Il y a de nombreux exemples de livres, de séries ou de films de SF montrant des astronefs, humains ou pas, dérivant dans l’espace ou en orbite (voire dans l’atmosphère) d’une quelconque planète. J’ai déjà cité l’emblématique Rendez-vous avec Rama d’Arthur C. Clarke (et comment mentionner l’auteur sans parler de Discovery dans 2010, où l’astronef dérive vers Io ?), mais on peut également évoquer le film Event Horizon, qui montre la subite réapparition, dans l’atmosphère de Neptune, d’un prototype de vaisseau supraluminique disparu sept ans plus tôt. Ce qui est également la durée depuis laquelle Icarus I est perdu corps et biens dans le long-métrage Sunshine. Et c’est aussi aux alentours de Neptune qu’est découvert un vaisseau colonisateur vieux de plusieurs siècles et qui est censé être à des années-lumière de là (ou détruit) dans The wrong stars. On peut enfin rappeler le cas du Proteus, croisé par la famille Robinson dans Perdus dans l’espace (le film), ou celui du vaisseau martien qui est l’objet de toutes les convoitises dans Anges déchus de Richard Morgan.

Contrairement à Rama, le « caillou » (tel qu’il est surnommé) d’Éon, roman de Greg Bear, n’est pas confondu avec un astéroïde, mais en est réellement un, de 290 km de diamètre, venu d’au-delà du système solaire et présentant une étonnante ressemblance avec Junon, la troisième planète mineure découverte autour du Soleil. Alors qu’il passe sur une orbite proche de celle de la Terre, on y envoie une expédition, qui découvre que sept chambres ont été creusées et terraformées le long de son axe central. Deux d’entre elles contiennent des cités minutieusement entretenues par des systèmes automatiques mais vides d’occupants, et la septième, elle, semble… ne pas avoir de fin ! Elle est prolongée par un espace-temps tubulaire surnommé la Voie, potentiellement infini et en contact avec pléthore d’univers parallèles.

290 Km ? Mouais, c’est pas mal. Mais à côté du Grand Vaisseau de Robert Reed, ce n’est rien ! De la taille de Jupiter, cet astronef (présumé intergalactique) à la dérive est abordé par une civilisation d’humains avancés, qui sont les premiers à le revendiquer et le convertissent en paquebot faisant le tour de la galaxie. A terme, ce sont 200 milliards d’êtres appartenant à diverses races extraterrestres qui vivront ou voyageront à bord !

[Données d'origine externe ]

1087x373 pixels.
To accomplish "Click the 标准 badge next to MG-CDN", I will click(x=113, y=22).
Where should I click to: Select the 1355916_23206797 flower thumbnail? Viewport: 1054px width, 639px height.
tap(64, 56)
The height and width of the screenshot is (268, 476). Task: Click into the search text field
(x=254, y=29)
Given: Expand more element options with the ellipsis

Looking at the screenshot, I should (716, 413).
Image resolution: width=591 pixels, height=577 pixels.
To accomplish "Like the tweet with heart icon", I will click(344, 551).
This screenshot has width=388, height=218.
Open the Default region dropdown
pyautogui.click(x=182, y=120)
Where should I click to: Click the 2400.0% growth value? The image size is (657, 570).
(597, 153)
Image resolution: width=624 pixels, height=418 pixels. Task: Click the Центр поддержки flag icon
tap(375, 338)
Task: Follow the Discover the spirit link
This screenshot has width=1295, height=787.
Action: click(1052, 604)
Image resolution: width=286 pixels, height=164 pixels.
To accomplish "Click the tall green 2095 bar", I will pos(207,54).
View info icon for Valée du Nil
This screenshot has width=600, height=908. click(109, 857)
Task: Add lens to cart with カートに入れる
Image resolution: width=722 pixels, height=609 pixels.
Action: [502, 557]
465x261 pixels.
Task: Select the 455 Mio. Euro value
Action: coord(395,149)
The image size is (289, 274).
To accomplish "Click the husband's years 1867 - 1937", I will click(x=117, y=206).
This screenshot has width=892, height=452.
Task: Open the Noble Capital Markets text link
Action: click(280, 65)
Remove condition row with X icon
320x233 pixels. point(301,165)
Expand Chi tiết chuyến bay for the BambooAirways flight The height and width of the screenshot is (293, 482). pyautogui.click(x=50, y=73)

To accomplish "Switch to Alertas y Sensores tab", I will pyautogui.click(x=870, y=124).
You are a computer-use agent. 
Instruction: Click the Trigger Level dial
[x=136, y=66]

Le téléfilm La cinquième dimension, se déroulant à la même époque que la quatrième saison de Babylon 5, situe, lui, l’épave carrément… dans l’Hyperespace. Dérivant loin des balises, elle est découverte par hasard et prise tout d’abord pour un vaisseau, alors qu’il s’agirait, selon les hypothèses des scientifiques, d’une porte spatiale pouvant donner accès à une nouvelle forme ou strate d’Hyperespace, permettant des déplacements bien plus rapides. En réalité, il s’agit d’un appareil expérimental créé par les Vorlons (une des races les plus avancées de cet univers) il y a un million d’années pour entrer en contact avec un autre cosmos, peuplé d’êtres encore plus anciens et évolués qu’eux (en gros, le but était de communiquer avec les « dieux »). Des créatures qui se révéleront en fait épouvantablement malveillantes (et très Lovecraftiennes) et déterminées à éradiquer toute forme de vie !

Attention, tous les vaisseaux semblant à la dérive ne sont pas obligatoirement en perdition : Rama, par exemple, obéit à un programme automatique et n’est ni réellement abandonné (son équipage est dans une forme très particulière de stase, disons), ni sujet à une trajectoire erratique mais au contraire bien précise. C’est juste que, du point de vue humain, il est d’abord pris pour un objet astronomique, puis pour une Mary Celeste (la référence incontournable de ce thème science-fictif) et pas pour un astronef en parfait état de marche. Mais nous aurons l’occasion de reparler de certains thèmes connexes dans le futur épisode consacré aux BDO (Big Dumb Objects).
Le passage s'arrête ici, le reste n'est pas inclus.